There have been trips to the park, and to a friend’s to play. There’s been music practice, and preparation for exams, and learning lines for a school performance. There’s been a long letter from Meg, and one written in reply. A shop popping up in the shed, selling all manner of groceries at outrageous prices. A garden centre with a cafe and two keen delivery children scooting up and down the paths. Leisurely lunches which melt into leisurely teas. A bit of a tidy. A lot of sitting in the sun.

I’m half expecting to find that a whole month has gone by, while we were having our bank holiday weekend. We’ll go back to the real world and find that there’s a row of little absent Os in the school registers, that John’s desk at work is dusty. That Mrs P has been knocking at the door, and the children and I have missed our holiday by the sea. They go on forever, these bank holiday weekends, always giving more than seems quite possible. Soak it up, I say. Save it, store it, bank a bit of this for later. Because – believe it or not – it won’t go on forever.

Garden notes: Eggs

The new hens seem to have settled in remarkably well. I keep expecting to find the nest boxes empty, but no – every day I’m greeted with a full complement of eggs. After the first flush already in their systems, they were meant to pause for a while, but I shan’t complain. We love eggs.

There’s been a fair bit of gloom around these past couple of days: low clouds and glowering skies. I’ve been weeding surreptitiously, hoping the weather gods won’t spot me in amongst the onions before I finish the task. Keeping my fingers crossed for warmth, and a couple of dry hours, I’ve been rewarded by some pretty solid stretches of rain. But. But – the beans have popped up along their rows of canes, and there’ll be no stopping them now. The sweet peas have poked their little noses out above the soil. I keep finding Fliss nibbling radishes as she wanders around the garden, nose in a book. And there’s been enough dry weather to get out and bring in the early harvest: great bowlfuls of sweet new lettuce leaves, cut-and-come again chard tops, peppery-hot rocket. And eggs. Lots and lots of eggs.

They are suggestible things, those unassuming little ovoids. They sit there, meek and fragile in their dun shells, but it only takes a sharp crack to reveal their vibrant yolks. I know I should be setting some aside, saving some of this late spring flush by slipping them into the barrel of isinglass. But they whisper to me from across the kitchen. There is all sorts of eggy goodness happening here, now. Breakfasts are eggs: poached, boiled and fried. My solitary lunch: a greedy bowl of new salad dipped in a rich and wobbly mayonnaise. And supper? Well, I’ll blame it on the steady rain which began at twelve and carried on past bedtime. The mercury dropped, a chill wind blew in from the east, and the menu changed. I felt it was one of the last good custard days of the season.

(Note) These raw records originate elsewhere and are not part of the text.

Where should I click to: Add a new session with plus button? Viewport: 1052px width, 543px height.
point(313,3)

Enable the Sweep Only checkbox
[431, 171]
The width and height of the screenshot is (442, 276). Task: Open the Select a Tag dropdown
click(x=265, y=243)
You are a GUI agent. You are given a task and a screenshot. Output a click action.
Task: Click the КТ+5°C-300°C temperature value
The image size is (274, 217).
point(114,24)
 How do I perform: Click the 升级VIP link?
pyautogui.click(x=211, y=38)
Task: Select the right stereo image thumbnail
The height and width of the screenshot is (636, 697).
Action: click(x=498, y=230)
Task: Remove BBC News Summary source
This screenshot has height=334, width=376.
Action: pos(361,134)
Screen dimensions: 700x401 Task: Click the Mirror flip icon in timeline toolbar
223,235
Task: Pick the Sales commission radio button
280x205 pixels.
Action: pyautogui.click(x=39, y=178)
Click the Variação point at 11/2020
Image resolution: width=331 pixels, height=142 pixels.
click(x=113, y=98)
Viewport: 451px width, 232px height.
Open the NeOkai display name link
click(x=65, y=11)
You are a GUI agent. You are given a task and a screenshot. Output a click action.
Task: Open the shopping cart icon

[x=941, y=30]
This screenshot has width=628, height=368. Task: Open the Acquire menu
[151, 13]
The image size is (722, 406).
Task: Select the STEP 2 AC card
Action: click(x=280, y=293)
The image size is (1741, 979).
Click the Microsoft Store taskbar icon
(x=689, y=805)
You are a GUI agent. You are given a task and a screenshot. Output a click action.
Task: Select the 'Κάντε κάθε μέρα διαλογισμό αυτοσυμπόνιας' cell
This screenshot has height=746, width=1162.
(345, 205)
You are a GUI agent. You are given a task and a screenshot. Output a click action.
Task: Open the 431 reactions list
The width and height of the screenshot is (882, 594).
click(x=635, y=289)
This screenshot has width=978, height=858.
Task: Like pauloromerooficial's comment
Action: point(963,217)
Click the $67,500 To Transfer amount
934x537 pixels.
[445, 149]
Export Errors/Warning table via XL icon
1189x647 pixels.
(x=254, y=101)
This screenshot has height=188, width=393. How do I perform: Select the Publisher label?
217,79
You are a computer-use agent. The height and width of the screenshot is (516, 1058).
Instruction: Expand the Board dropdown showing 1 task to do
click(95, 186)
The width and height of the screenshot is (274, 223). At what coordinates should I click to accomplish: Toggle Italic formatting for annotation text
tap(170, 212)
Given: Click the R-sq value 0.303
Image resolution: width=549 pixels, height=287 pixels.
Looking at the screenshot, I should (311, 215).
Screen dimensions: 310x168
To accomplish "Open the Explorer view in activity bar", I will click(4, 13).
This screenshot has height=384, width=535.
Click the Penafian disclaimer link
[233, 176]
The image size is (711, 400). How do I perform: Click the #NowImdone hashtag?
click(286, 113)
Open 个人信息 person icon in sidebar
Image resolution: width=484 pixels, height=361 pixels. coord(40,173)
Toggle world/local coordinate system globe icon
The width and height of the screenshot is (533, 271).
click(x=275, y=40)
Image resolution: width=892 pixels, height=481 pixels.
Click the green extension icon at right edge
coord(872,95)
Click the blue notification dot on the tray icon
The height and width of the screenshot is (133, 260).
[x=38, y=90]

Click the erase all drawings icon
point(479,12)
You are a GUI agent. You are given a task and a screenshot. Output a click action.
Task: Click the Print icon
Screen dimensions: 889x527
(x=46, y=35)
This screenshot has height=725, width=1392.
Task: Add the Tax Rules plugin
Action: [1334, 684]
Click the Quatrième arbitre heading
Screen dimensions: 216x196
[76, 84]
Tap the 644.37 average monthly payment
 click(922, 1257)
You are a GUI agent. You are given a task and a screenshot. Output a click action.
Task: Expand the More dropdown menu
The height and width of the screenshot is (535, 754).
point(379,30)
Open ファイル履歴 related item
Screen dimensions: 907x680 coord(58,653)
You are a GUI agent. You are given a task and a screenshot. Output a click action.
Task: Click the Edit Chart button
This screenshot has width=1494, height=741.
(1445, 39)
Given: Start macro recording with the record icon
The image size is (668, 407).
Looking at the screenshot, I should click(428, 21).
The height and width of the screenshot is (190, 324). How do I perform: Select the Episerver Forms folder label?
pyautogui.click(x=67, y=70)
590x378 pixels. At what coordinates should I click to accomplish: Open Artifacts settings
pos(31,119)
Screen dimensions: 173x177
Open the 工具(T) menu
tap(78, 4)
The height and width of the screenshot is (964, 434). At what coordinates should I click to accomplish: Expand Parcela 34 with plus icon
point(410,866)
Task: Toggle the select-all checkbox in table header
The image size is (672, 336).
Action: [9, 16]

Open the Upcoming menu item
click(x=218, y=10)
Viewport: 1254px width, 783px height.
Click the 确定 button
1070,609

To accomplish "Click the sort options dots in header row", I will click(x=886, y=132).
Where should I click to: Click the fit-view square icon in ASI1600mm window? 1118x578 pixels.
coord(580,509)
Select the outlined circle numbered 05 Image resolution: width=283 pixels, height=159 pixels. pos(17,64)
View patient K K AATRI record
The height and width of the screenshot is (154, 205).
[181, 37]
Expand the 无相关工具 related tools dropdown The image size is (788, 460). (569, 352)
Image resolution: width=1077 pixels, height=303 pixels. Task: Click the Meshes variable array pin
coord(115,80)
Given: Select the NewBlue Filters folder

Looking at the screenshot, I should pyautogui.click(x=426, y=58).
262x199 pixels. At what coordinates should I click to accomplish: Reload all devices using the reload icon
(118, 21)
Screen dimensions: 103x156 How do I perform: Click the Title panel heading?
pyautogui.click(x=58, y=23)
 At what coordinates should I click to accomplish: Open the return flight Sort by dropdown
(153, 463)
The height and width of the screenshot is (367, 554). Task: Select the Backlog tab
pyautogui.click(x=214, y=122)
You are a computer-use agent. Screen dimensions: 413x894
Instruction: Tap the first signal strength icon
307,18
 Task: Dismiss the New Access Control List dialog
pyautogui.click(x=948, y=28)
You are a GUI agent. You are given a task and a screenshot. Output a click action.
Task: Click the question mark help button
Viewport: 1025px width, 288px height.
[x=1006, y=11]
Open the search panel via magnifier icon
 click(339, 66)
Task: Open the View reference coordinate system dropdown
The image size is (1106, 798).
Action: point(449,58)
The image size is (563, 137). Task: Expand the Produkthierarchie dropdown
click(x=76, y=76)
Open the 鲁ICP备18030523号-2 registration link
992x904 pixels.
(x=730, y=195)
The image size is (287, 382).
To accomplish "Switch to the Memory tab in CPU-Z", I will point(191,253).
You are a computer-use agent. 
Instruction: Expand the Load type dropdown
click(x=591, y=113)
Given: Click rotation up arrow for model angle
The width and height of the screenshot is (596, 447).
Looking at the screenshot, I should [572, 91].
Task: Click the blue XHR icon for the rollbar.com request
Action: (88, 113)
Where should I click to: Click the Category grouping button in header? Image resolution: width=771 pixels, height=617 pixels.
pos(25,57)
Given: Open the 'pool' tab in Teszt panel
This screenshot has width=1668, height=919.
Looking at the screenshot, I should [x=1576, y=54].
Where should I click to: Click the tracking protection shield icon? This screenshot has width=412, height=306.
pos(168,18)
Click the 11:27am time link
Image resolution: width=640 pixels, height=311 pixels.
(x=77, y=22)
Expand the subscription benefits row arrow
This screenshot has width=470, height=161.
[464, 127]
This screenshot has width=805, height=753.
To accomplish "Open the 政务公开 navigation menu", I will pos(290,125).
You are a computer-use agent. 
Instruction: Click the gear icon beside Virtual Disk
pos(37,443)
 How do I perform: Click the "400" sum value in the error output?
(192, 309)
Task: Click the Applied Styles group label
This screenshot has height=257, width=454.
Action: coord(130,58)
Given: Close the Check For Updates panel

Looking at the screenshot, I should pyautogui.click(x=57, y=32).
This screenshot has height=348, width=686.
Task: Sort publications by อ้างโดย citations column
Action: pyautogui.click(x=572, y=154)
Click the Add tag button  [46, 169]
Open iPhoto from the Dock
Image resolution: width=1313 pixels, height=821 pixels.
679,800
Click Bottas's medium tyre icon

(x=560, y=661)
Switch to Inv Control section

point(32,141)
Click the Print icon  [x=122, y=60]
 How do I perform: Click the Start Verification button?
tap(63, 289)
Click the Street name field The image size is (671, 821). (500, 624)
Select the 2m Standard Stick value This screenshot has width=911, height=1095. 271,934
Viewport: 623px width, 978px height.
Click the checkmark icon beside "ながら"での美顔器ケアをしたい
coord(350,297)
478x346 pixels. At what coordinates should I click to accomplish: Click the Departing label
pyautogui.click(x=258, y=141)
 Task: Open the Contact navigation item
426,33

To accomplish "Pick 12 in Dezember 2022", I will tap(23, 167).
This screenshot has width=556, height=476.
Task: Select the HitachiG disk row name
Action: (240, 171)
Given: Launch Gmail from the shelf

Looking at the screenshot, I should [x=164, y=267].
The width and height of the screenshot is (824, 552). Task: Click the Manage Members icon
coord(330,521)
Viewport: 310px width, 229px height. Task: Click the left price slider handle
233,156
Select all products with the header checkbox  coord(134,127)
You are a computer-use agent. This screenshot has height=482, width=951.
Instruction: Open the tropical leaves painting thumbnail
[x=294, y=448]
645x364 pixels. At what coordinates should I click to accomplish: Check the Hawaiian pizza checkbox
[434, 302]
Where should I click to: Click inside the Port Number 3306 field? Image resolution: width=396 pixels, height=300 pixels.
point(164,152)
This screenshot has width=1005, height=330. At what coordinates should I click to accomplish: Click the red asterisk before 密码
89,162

Which led to a pudding, simply to carry the custard. In the end we went for an Exmoor In and Out: last autumn’s softly wrinkled bramleys under a layer of dense almond sponge. It was quite happy cooking in the Aga with the fish pie while I made the custard. This is the kind of cooking I do best: abandoning something to the gentle heat of the oven while I stir the silken pan of custard and think of other things. Simple and extravagant, elegant and childish, it is one of my favourite things to eat. Comfort, in a bowl.

There was another soul in need of a little comfort, yesterday. Seb had just returned, tired and filthy, from an outward bound adventure with his pals. And although he didn’t show it, although he was talking nineteen to the dozen, I suspected there was a little pang of sorrow lurking somewhere near his tummy. So what’s a mum to do, but make a favourite tea and draw a hot and bubbly bath? To find ways of reminding him that, all in all, there are some good things about being home again. Seeing his spot filled at the dinner table by a pink-cheeked, pyjama-clad boy made me realise how I’d missed him. So between one thing and another, it was a very happy suppertime indeed.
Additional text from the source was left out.